Insisting that one or the other is "always" superior, that's just silly.
Personally, I can't stand heavy use of CG in films. I would rather have spiderman on wires and stuff then CG-spidey flying around with rubber limbs. I think movies need to have that suspension of disbelief.
and
are wildly different things
Also, and quite ironically, I would venture to guess that for a while old school practical guys actually had a better eye than CG artists themselves when it comes to spotting bad CGI - things like bad lighting and exposure for instance. Therefore their stance is quite understandable, even if it is somewhat tinted with nostalgia.
Also, and regardless of how advanced CGI becomes, there is just no way for it to be all real-time and in-camera - which means much less control on set than when using practical effects, and much, much more iterations being required ... and then there's render times ...
On our end, I think we are biased the other way around because we are just way too used to CGI and we tend to forget how striking practical effects actually are. I was just watching the first two Hellraiser movies the other day, and it was quite obvious that the skinned body makeups would put any CGI render to shame, even today. So wet and slimy ! Delicious stuff
Otherwise I don't care. There have been great movies with tons of CGI where it was appropriate, well integrated to support the story and well executed. But there's far too few movies where it's done right.
Unfortunately CGI is often treated like tabasco sauce. Your food is boring and tastes like crap? Add tabasco.
Sorry that was a bit sensationalist of me to title the thread like that. I should maybe have used "resent" instead of "hate." :poly136:
I'm happy with my work yes but I do have to protect myselves too when it comes to unfair pay and stuff.
Too many films are putting an emphasis on the CGI over the actual content of the film - frequently the CGI does nothing to enrich the film or the story being told. There are now three hour films where the plot is so vacuous, the entire script can be written on the back of a beer mat - the rest is filler; expensive CGI filler.
It seem like the budget is all in the look, and nothing in the story.
That being said I think he does a good job of qualifying that on his podcast by saying that the best CG is the stuff the audience doesn't even have a clue is going on. Stuff like the compositing work a lot of movies do today to get a set just right. Check out the wolf of wall-street demo real that's been floating around to see what I mean.

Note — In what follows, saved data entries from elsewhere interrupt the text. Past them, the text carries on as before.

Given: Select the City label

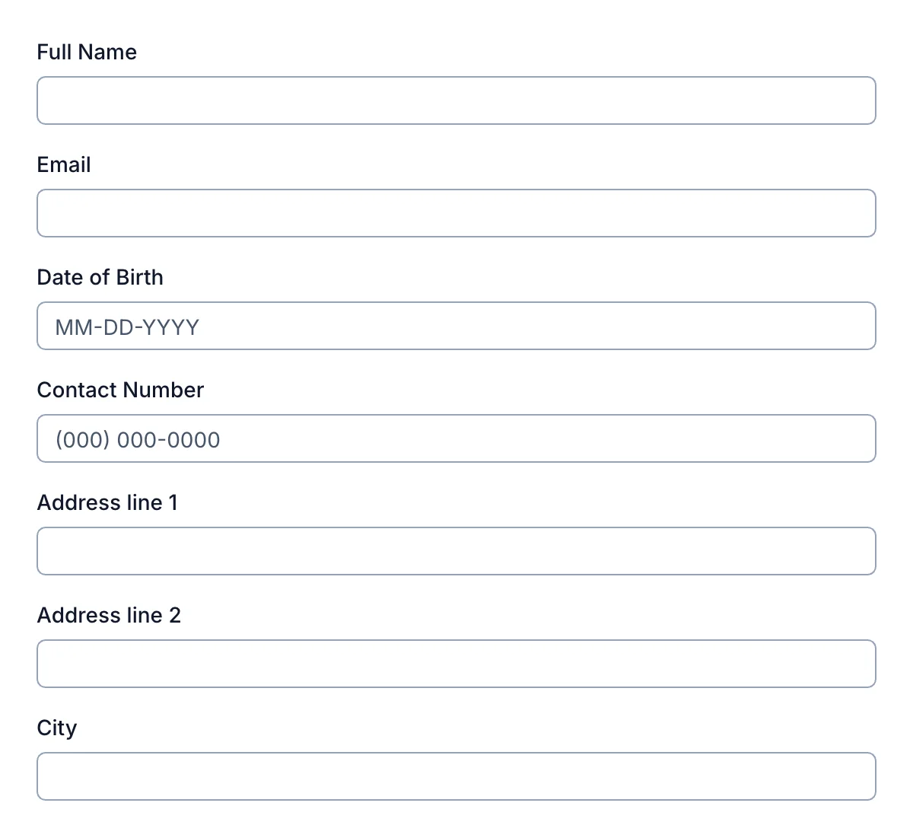Looking at the screenshot, I should tap(56, 728).
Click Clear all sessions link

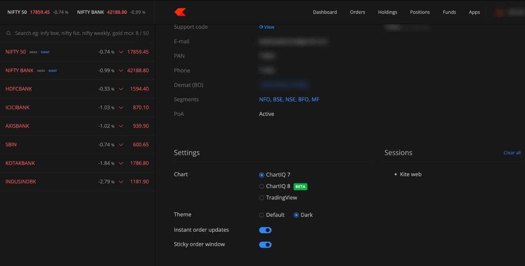point(512,153)
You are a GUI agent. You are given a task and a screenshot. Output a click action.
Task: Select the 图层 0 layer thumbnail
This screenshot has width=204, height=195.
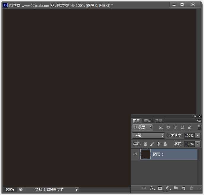(146, 154)
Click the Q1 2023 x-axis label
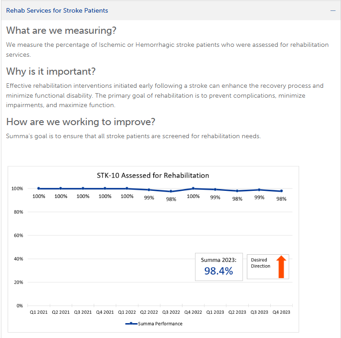This screenshot has width=341, height=338. pyautogui.click(x=215, y=311)
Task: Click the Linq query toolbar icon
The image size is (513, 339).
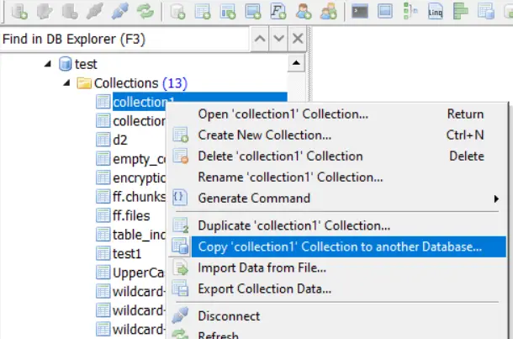Action: pyautogui.click(x=435, y=12)
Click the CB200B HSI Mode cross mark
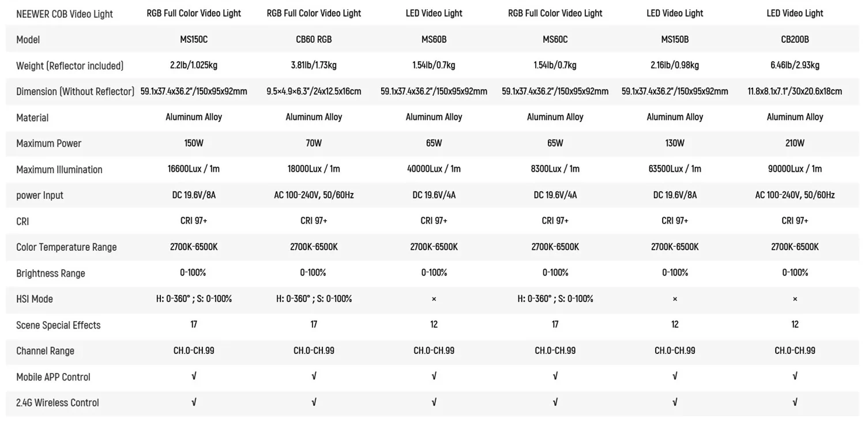The width and height of the screenshot is (865, 422). coord(795,299)
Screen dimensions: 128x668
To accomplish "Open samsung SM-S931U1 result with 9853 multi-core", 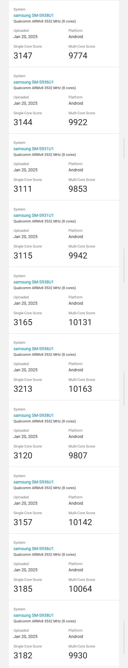I will (34, 149).
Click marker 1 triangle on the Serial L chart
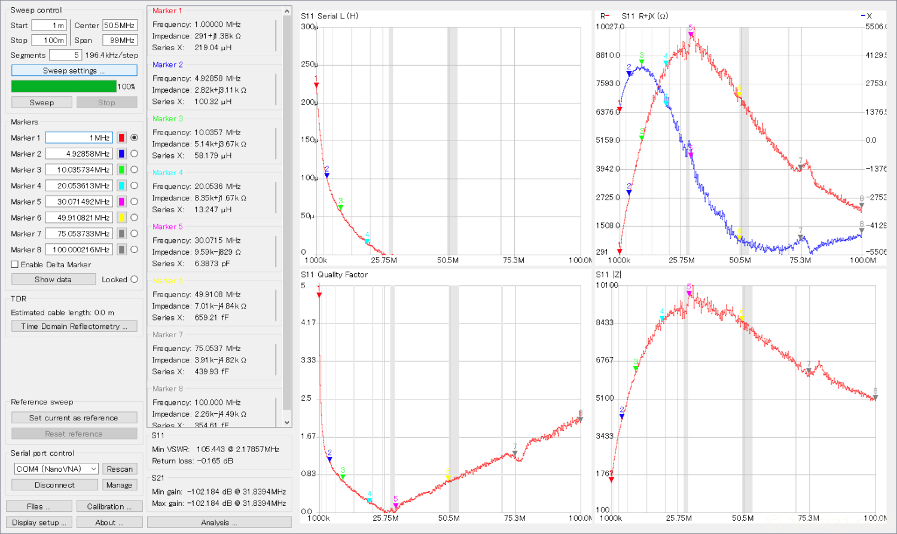Screen dimensions: 897x534 pyautogui.click(x=316, y=85)
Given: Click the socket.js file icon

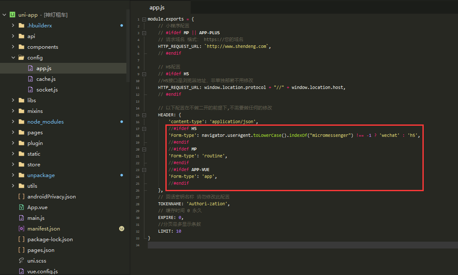Looking at the screenshot, I should 30,90.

Now that aside I think there is a large bandwagon trend going around amongst the armchair movie-maker types who like to lump all the bad special fx we've seen together with a lot of the good and right it all off as terrible. Quite too many of them seem to be looking through rose colored glasses at the old way of things and forgetting just how bad some of that stuff looks compared to the fx we see today.
A few cracked articles and a large push from reddit seem to have made a lot of people bag on the industry. Oh well I guess they get to have their cake and eat it to.
IE I like Star Wars Guys and the massive scale and scope of the project bring in the big bucks BUT DAMNED IT ALL BE if Lucas/Disney use a computer to do it.
James Gunn though went out of his way to use a lot of physical props and sets . He was well aware of what does and does not work and has experience in both ends of the spectrum with Scooby Doo and Slither.
Actually, most CGI is so fantastic and so well made we never notice it, some front and center pieces in some movies will stick out though.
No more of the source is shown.